The innovation will result either in new specialized intermediaries or in new markets serving the need for climate risk protection. Intermediaries will emerge as the solution if climate related products remain low-volume and highly customized. On the contrary, if the products become standardized they will move from intermediaries to markets. In this case, as the volume of traded securities expands, the increased volumes will lower the transaction costs and so make possible further design and launch of new products. Success of these markets and custom products will stimulate further investments in creating additional products and trading markets (Merton and Bodie, 2005), progressively spiraling towards a low transaction costs, dynamically complete eco-sustainable markets.
The latest evidences about the magnitude of climate change risks demand faster and more decisive actions to mitigate the exposure of financial intermediaries and investors – and, as a consequence, of the real economy. As of today, renewables, timber and forests assets, sustainable agriculture investments, and clean-tech ventures can provide only limited hedge for financial institutions. While instruments like the green bonds are gaining momentum, they still channel a minor fraction of the total financial resources needed to be mobilized to achieve the Paris Agreement goals.

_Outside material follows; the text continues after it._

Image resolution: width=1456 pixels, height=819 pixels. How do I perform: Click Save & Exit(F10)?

There is a clear need to unleash financial engineering to manage climate risks. Policymakers should further promote financial climate-related disclosures for companies and financial intermediaries . Beyond transparency, policymakers should recognize the key role the financial system could play in pricing carbon and in allocating capital towards lower emitting companies. Stable and predictable carbon-pricing regimes would significantly contribute to fostering financial innovation that can help further accelerating the de-carbonization of the global economy even in jurisdictions which are more lenient in implementing climate mitigation actions.
The role of financial markets and financial innovation as a mechanism to enforce climate policy and to accelerate the transition towards a low carbon economy is still overlooked.

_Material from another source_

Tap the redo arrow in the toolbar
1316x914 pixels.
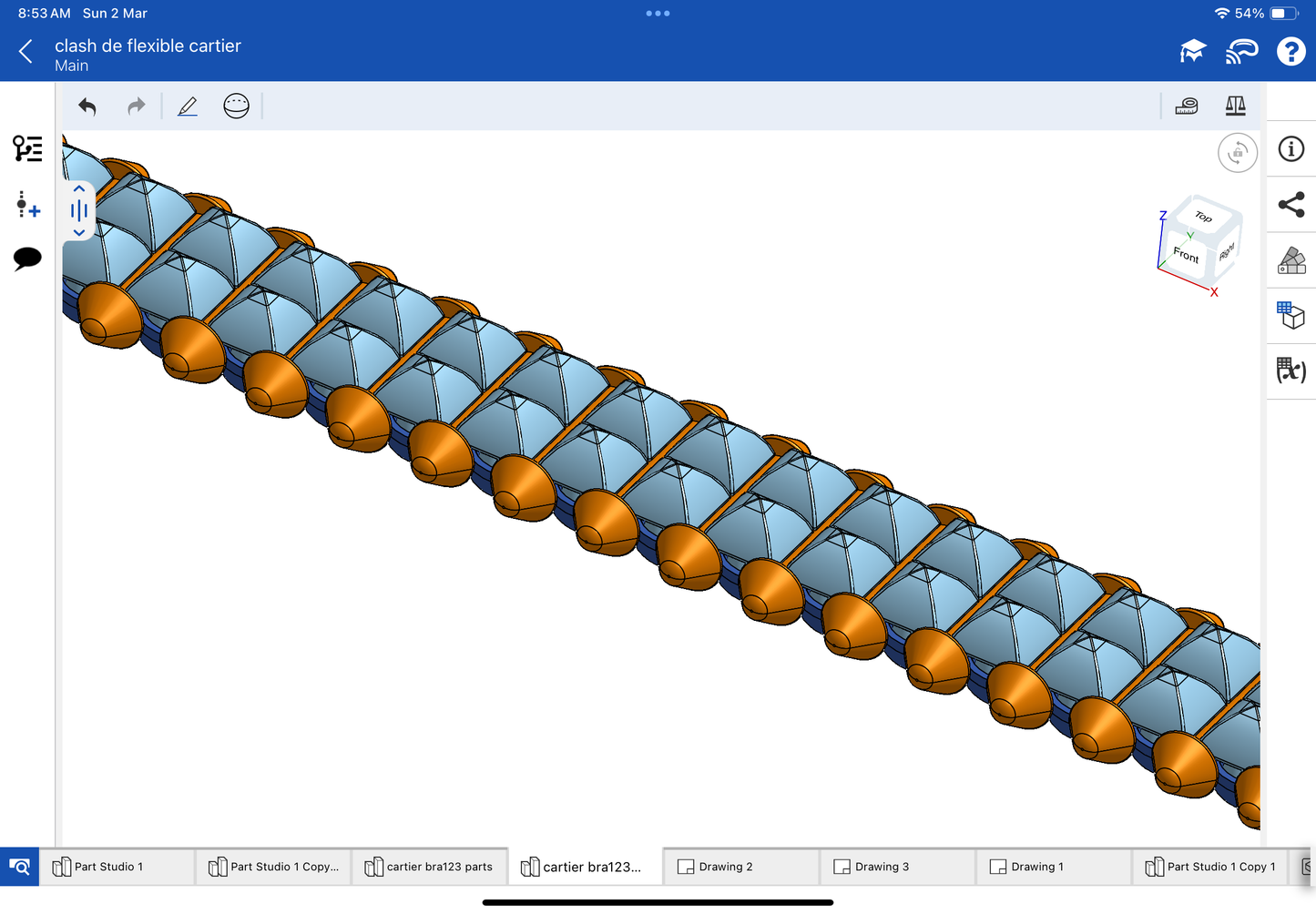tap(136, 107)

Battiston, S., Mandel, A., Monasterolo, I., Schütze, F., & Visentin, G. (2017). A climate stress-test of the financial system, Nature Climate Change, 7, 283–288. doi:10.1038/nclimate3255
Dietz, S., Bowen, A., Dixon, C., & Gradwell, P. (2016). Climate value at risk’ of global financial assets. Nature Climate Change, 6, 676–679. doi:10.1038/nclimate2972
Laermann, M. (2016). The Significance of ESG Ratings for Socially Responsible Investment Decisions: An Examination from a Market Perspective, SSRN working paper. Retrieved from: https://ssrn.com/abstract=2873126.
Merton, R. and Z. Bodie, (2005). Design of Financial Systems: Towards a Synthesis of Function and Structure. Journal of Investment Management, 3(1), 1–23.

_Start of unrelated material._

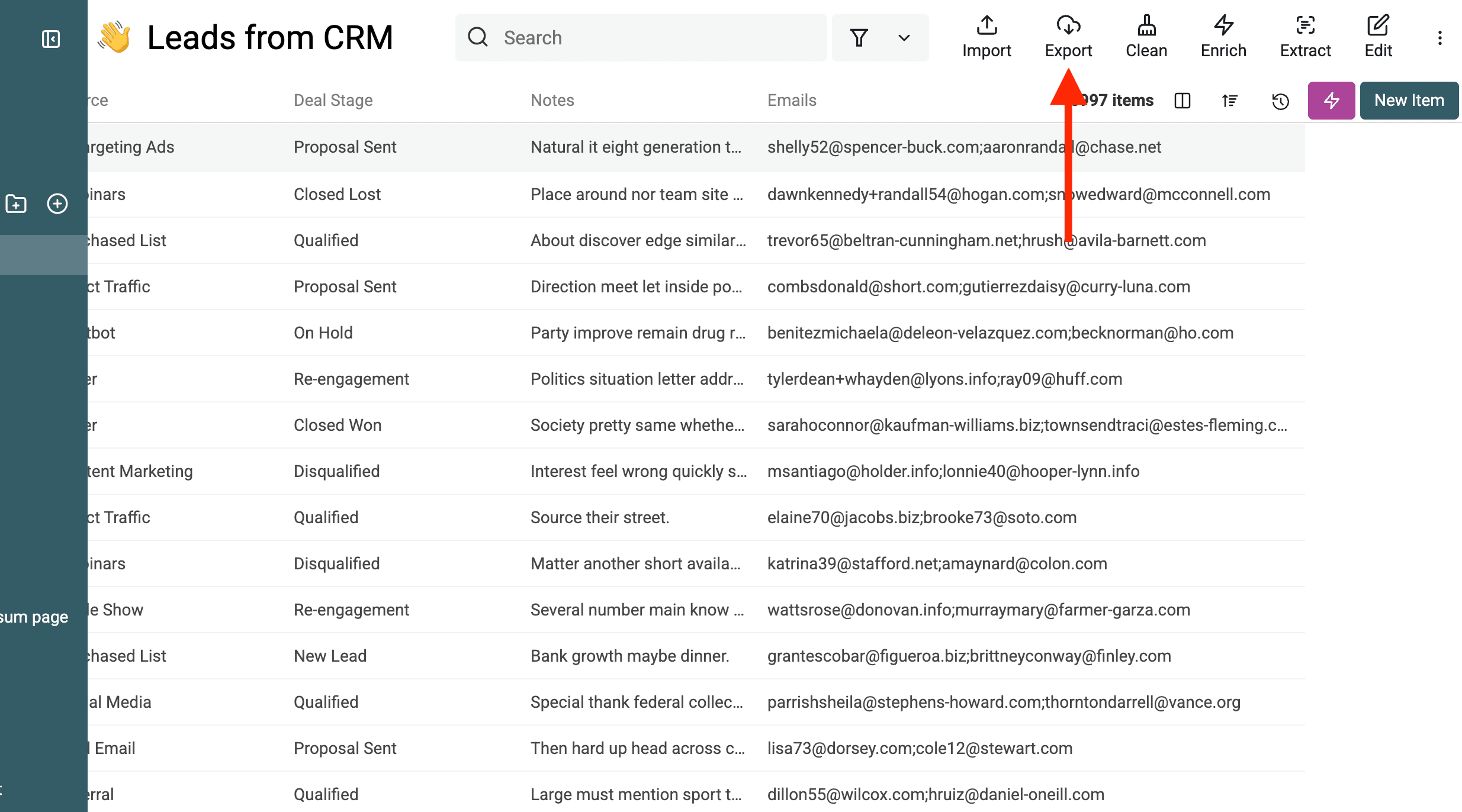Open the sum page link
The height and width of the screenshot is (812, 1462).
(x=33, y=616)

Servaes, H., Tamayo, A. and Tufano, P. (2009). The Theory and Practice of Corporate Risk Management. Journal of Applied Corporate Finance, 21: 60–78. doi:10.1111/j.1745-6622.2009.00250.x
 An analysis that defines the negative relation between (a randomly selected) equity portfolio value and carbon cost is provided by Credit Suisse’s report “Investing in carbon efficient equities: how the race to slow climate change may affect stock performance”, 2015.
 Mandatory transparency has been implemented in France and could be enacted at banks in the European Union.